6.2 Ingestion Architecture¶
Input Sources:
- PDF clinical documents (scanned or digital)
- HL7 FHIR R4 Bundles (from patient portals, EHR exports)
- C-CDA documents (Consolidated Clinical Document Architecture)
- Free-text clinical notes (typed or dictated)
- Laboratory result files (HL7 ORU messages, CSV exports)
- Genetic testing reports (PDF from Invitae, GeneDx, Color Health)
Processing Pipeline:
Step 1: Document Classification
- Classify each document by type: progress_note, lab_report, imaging_report,
pathology_report, procedure_note, genetic_report, medication_list, referral
- Use document header patterns, section markers, and content heuristics
Step 2: OCR and Text Extraction
- Digital PDFs: direct text extraction via PyMuPDF
- Scanned PDFs: OCR via Tesseract with medical vocabulary enhancement
- HL7/FHIR: structured field extraction via fhir.resources library
- C-CDA: XML parsing with section-level extraction
Step 3: Section Segmentation
- Identify clinical note sections: Chief Complaint, HPI, Review of Systems,
Physical Exam, Assessment/Plan, Laboratory Results, Imaging
- Segment laboratory reports into individual test results
- Extract structured findings from imaging report impressions
Step 4: Medical NLP Entity Extraction
- Laboratory values: extract test name, numeric value, unit, reference range, flag
- Medications: extract drug name, dose, frequency, route, start/stop dates
- Diagnoses: extract ICD-10 codes, problem descriptions, laterality
- Symptoms: extract symptom descriptions, severity, duration, anatomic location
- Vital signs: extract HR, BP, temperature, weight, orthostatic measurements
- Autoantibodies: extract antibody name, titer, pattern, interpretation
Step 5: Temporal Normalization
- Extract document dates and encounter dates
- Construct patient timeline with all clinical events
- Normalize date formats across different source systems
- Calculate intervals between events (onset-to-diagnosis, treatment-to-response)
Step 6: Embedding and Indexing
- Generate embedding text from structured entities + context
- Embed with BGE-small-en-v1.5 (384-dim)
- Insert into patient-specific Milvus collections with full metadata
6.3 Entity Extraction Models¶
The NLP pipeline uses a combination of approaches optimized for medical text:
| Component | Model/Approach | Purpose |
|---|---|---|
| Named entity recognition | SciSpaCy (en_core_sci_lg) | Clinical entity detection |
| Negation detection | NegEx algorithm | Filter negated findings ("no rash") |
| Laboratory value extraction | Regex + rule-based parser | Structured lab result extraction |
| Medication extraction | MedEx-UIMA adapted patterns | Drug/dose/frequency parsing |
| Temporal expression | SUTime-based parser | Date and duration normalization |
| Section segmentation | SecTag algorithm patterns | Clinical note section identification |
| Abbreviation expansion | UMLS abbreviation dictionary | Medical abbreviation resolution |
6.4 Privacy and Security¶
Clinical document ingestion introduces significant privacy considerations:
- All processing is local: Document ingestion, NLP extraction, embedding, and Milvus indexing occur entirely on the DGX Spark.

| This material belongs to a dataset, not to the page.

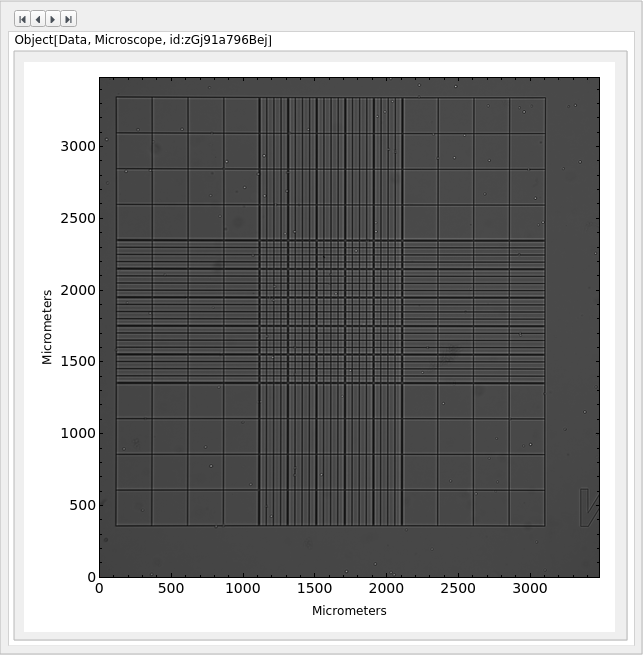Screen dimensions: 643x656
Task: Advance to the next image arrow
Action: click(x=53, y=19)
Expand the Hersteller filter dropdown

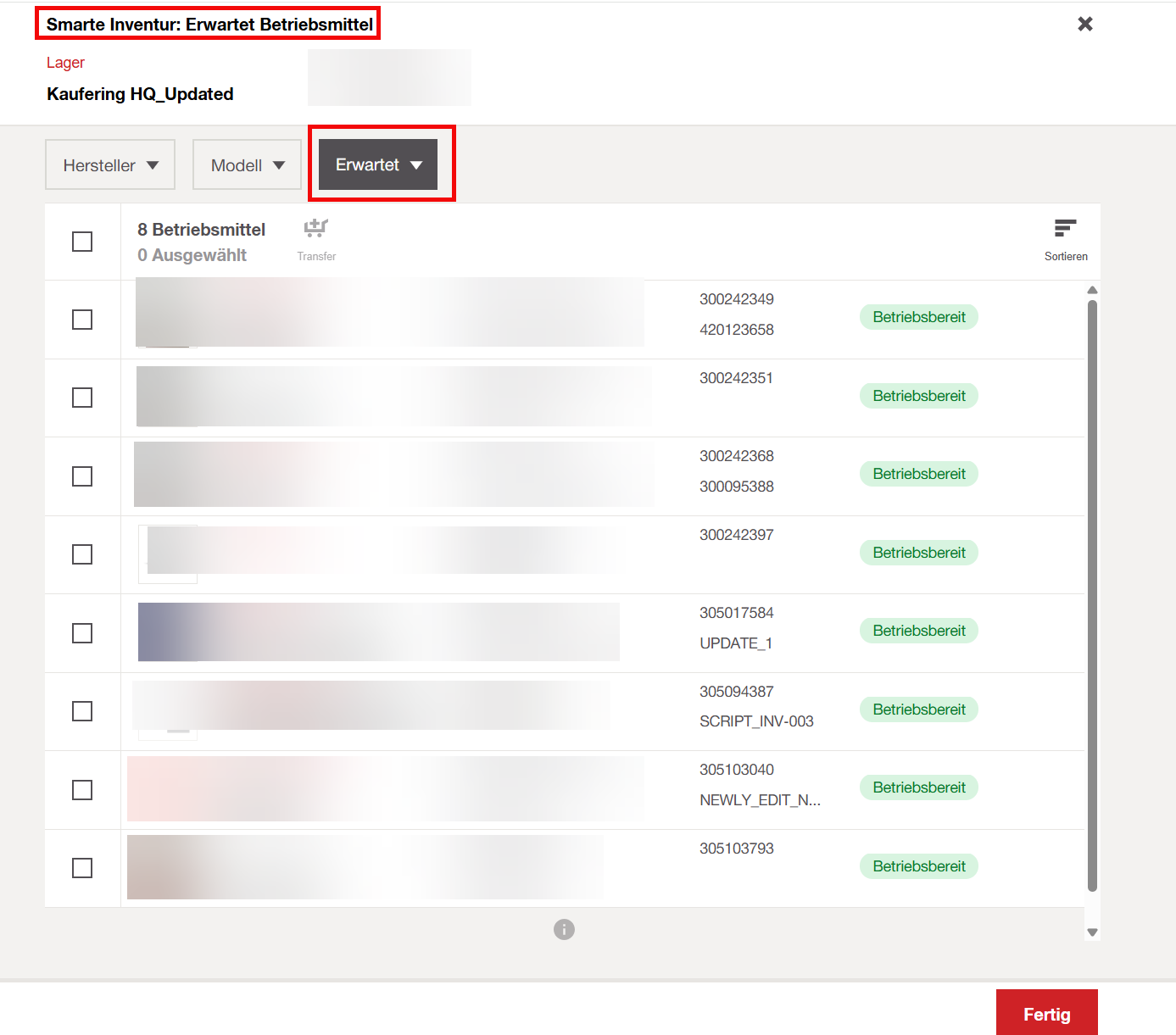[110, 165]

No patient data leaves the device.
- LLM query anonymization: When the system sends a query to Claude for synthesis, the prompt contains only the question and retrieved evidence snippets -- not raw clinical documents. Patient identifiers are stripped from evidence text before LLM submission.
- Collection isolation: Each patient's clinical documents are stored in a patient-specific Milvus partition, ensuring query isolation between patients.

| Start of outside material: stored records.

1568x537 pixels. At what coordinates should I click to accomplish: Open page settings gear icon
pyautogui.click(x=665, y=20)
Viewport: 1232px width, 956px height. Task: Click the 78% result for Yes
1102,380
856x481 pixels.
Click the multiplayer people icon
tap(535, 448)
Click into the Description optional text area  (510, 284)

- Encryption at rest: Milvus data on the DGX Spark NVMe SSD uses LUKS full-disk encryption.
- Access control: API endpoints for document ingestion and patient queries require JWT authentication with role-based access control (clinician, researcher, administrator).
- Audit logging: All document ingestion events and patient queries are logged with timestamps, user identity, and document identifiers for HIPAA compliance.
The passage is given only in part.